This story was originally published by CalMatters. Sign up for their newsletters.
Amid growing awareness that so-called forever chemicals, or PFAS, can linger in landscapes and waterways for centuries, federal and state regulators have repeatedly insisted they’re working aggressively to protect us all from the cancer-linked poisons.
They are not.
Even as regulators and lawmakers tout their baby steps to limit forever chemicals in U.S. drinking water, they’re allowing a dramatic increase in the use of pesticides containing the chemicals across millions of acres of industrial agriculture. That often ends up in waterways and drinking water supplies, including in California.
PFAS, or perfluoroalkyl and polyfluoroalkyl substances, are a group of synthetic chemicals used since the 1950s to make consumer products resistant to water, grease and heat. Studies have linked PFAS to cancer, reproductive harm, endocrine disruption and other health effects.
An alarming 14% of all conventional pesticide active ingredients are now PFAS, according to a peer-reviewed study I co-authored with scientists from the Environmental Working Group and the Public Employees for Environmental Responsibility. And it’s getting worse: The dangerous substances make up 30% of pesticide active ingredients approved just in the last 10 years.

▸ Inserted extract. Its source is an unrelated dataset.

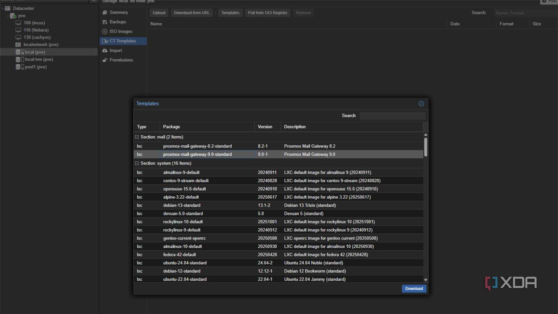
Task: Click the Summary icon in the storage menu
Action: pyautogui.click(x=105, y=12)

Nowhere is the exploding use of PFAS pesticides more unsettling than in California, which produces more than three-quarters of U.S.-consumed fruits and nuts and nearly half its vegetables. In March, the U.S. Geological Survey reported widespread water contamination with PFAS pesticides in the San Joaquin and Sacramento Valleys, where most California fruit and vegetables are grown.
PFAS chemicals were found in nearly 40% of samples of nonorganic fruits and vegetables tested by state regulators in 2023, according to a new report by the Environmental Working Group. That analysis found 17 different PFAS pesticides on more than half of 78 types of nonorganic fruits and vegetables, including nectarines, peaches, plums, strawberries, blueberries, celery and green beans.

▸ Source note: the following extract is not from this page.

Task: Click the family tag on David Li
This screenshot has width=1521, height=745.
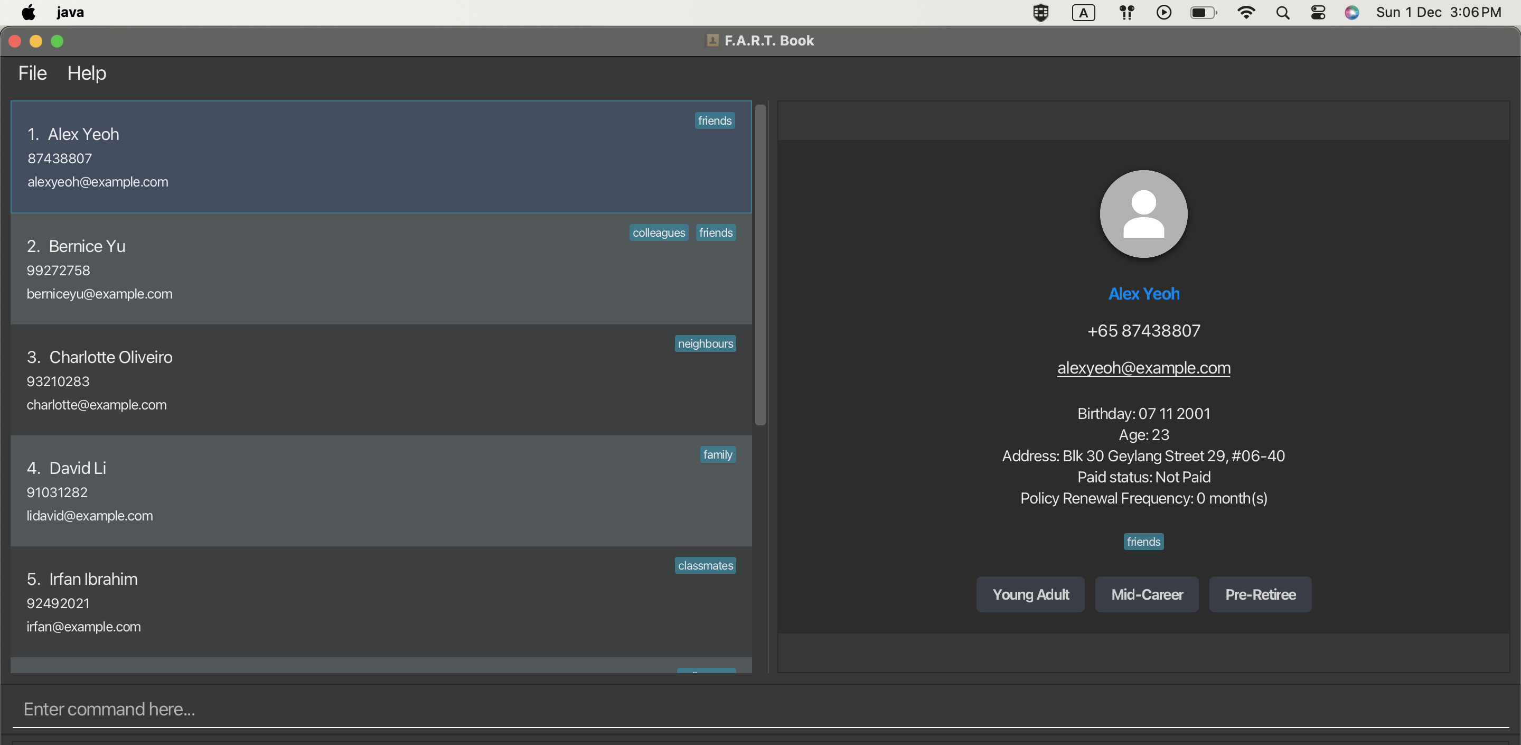Action: 717,454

The proliferation of forever chemicals in Californians’ food and the continued approval of PFAS pesticides by state regulators leaves no doubt California lawmakers must pass Assembly Bill 1603.
The measure would require that products disclose if they contain PFAS, and it would prohibit any new PFAS pesticide approvals. It also would phase out the use of PFAS pesticides over the next 10 years.
The bill faces a do-or-die vote in the full California Assembly by May 29.
What heightens the need for action is the fact that the U.S. Environmental Protection Agency under President Donald Trump and California’s Department of Pesticide Regulation are going in the wrong direction on PFAS pesticides.
Since Trump took office, the EPA has approved two PFAS pesticides and proposed approving three more.
And recently, California’s pesticide office again approved the PFAS insecticide sulfoxaflor, even though it has been repeatedly rejected by state and federal courts because of its high toxicity to pollinators, such as honeybees.
The pesticide industry claims that many new pesticides are not PFAS because they contain only one, instead of two, fully fluorinated carbons. But that claim, which has been embraced by the EPA, disregards the widely accepted scientific definition, that any chemical with a single fully-fluorinated carbon is a PFAS.
The grim reality is that 23-35 million pounds of pesticide ingredients used annually in the United States are PFAS. California has registered 53 PFAS pesticides. And about 2.5 million pounds of those poisons are applied annually to California cropland.